- Stored items
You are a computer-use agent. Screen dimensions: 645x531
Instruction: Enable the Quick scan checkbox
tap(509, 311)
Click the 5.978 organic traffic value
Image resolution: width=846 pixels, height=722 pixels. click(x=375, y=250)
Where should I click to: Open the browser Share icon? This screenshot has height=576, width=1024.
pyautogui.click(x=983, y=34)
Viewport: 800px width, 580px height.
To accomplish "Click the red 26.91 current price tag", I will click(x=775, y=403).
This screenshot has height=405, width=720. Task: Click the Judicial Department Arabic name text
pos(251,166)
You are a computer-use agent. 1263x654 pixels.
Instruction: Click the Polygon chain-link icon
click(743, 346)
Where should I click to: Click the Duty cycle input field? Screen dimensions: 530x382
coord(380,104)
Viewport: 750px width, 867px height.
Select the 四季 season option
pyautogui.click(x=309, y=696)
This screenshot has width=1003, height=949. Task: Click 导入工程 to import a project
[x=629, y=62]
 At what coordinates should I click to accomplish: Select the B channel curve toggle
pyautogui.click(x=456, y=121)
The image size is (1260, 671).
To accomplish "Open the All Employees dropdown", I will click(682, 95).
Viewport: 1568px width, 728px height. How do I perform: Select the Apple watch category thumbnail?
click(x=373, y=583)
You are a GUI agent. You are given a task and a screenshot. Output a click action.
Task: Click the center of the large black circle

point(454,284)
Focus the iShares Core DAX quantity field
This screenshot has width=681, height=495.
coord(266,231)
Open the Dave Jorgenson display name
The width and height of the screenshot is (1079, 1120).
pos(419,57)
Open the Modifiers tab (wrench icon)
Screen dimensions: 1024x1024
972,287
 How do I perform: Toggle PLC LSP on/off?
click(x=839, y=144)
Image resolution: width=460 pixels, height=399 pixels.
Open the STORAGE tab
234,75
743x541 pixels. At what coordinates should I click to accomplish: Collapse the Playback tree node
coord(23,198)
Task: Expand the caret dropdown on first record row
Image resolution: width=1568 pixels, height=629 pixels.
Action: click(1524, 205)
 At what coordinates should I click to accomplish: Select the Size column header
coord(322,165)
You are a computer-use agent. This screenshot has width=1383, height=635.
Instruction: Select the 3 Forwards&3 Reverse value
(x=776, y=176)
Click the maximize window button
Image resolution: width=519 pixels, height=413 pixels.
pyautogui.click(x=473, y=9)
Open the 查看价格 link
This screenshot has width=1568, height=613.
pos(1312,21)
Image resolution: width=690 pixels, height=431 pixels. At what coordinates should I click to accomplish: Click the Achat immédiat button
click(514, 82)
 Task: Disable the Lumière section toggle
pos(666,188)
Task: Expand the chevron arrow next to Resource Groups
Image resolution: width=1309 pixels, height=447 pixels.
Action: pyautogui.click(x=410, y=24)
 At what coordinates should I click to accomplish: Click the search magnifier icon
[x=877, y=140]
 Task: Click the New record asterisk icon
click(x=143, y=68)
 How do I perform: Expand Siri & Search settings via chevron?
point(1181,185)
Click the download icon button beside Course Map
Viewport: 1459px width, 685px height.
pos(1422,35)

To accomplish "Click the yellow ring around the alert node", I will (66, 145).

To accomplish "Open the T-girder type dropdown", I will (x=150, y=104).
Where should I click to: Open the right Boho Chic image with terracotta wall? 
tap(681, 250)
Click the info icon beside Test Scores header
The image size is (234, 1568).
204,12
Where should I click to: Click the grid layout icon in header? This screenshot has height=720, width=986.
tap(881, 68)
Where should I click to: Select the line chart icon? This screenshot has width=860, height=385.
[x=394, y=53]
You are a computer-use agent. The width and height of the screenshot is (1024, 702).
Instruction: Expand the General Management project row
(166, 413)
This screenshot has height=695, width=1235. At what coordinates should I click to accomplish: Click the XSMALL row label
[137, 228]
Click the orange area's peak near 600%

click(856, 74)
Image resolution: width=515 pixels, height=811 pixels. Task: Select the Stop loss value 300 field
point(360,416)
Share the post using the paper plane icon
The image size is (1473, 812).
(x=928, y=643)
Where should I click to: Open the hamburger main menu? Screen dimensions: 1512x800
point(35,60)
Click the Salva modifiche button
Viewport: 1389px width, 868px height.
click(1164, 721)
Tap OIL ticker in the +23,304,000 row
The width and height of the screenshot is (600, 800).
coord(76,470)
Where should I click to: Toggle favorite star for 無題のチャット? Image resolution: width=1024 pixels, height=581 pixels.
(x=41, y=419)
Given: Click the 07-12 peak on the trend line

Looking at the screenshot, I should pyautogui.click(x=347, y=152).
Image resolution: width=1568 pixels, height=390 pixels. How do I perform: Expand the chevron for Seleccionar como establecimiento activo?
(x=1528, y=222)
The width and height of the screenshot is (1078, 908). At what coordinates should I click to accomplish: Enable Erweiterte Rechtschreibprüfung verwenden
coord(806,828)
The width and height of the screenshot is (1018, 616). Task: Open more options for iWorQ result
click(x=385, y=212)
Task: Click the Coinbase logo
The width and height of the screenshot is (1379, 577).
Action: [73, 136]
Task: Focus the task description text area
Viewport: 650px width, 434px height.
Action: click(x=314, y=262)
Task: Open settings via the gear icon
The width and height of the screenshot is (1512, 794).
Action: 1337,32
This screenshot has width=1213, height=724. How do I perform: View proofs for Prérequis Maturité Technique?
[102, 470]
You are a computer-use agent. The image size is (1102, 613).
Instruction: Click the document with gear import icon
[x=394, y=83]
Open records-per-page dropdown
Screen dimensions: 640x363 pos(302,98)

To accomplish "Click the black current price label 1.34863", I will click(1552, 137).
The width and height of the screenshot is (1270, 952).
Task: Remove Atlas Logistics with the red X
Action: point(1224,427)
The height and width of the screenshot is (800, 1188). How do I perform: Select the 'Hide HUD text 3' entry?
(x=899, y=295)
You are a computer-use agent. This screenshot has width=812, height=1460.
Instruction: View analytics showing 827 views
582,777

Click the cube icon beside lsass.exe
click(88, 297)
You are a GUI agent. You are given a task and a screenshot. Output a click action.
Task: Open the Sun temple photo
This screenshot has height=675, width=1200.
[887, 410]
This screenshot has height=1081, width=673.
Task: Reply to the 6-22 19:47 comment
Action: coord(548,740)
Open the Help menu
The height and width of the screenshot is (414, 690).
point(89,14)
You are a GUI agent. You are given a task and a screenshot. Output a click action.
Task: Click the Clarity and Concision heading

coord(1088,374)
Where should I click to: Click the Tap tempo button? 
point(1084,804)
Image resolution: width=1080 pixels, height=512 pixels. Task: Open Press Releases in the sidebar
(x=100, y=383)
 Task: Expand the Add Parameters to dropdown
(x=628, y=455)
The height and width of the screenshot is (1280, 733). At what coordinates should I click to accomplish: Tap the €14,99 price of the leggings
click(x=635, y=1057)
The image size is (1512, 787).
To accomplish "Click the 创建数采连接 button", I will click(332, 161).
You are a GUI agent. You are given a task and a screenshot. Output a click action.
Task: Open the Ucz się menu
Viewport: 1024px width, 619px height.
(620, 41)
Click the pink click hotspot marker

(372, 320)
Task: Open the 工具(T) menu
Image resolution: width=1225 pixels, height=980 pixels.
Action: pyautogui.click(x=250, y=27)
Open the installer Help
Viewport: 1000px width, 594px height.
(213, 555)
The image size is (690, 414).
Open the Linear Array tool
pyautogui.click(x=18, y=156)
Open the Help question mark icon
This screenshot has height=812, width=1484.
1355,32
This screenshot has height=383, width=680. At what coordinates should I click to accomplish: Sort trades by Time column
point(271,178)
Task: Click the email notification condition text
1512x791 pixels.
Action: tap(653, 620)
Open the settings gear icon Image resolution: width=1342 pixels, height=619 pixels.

- What the task requires
Every line above with the string "computer" in it needs to be copied.

- Response area
You are a computer-use agent. Screen dimensions: 645x531
You are a computer-use agent. 1263x654 pixels.
You are a computer-use agent. This screenshot has width=1383, height=635.
You are a computer-use agent. The width and height of the screenshot is (1024, 702).
You are a computer-use agent. The image size is (1102, 613).
You are a computer-use agent. This screenshot has width=812, height=1460.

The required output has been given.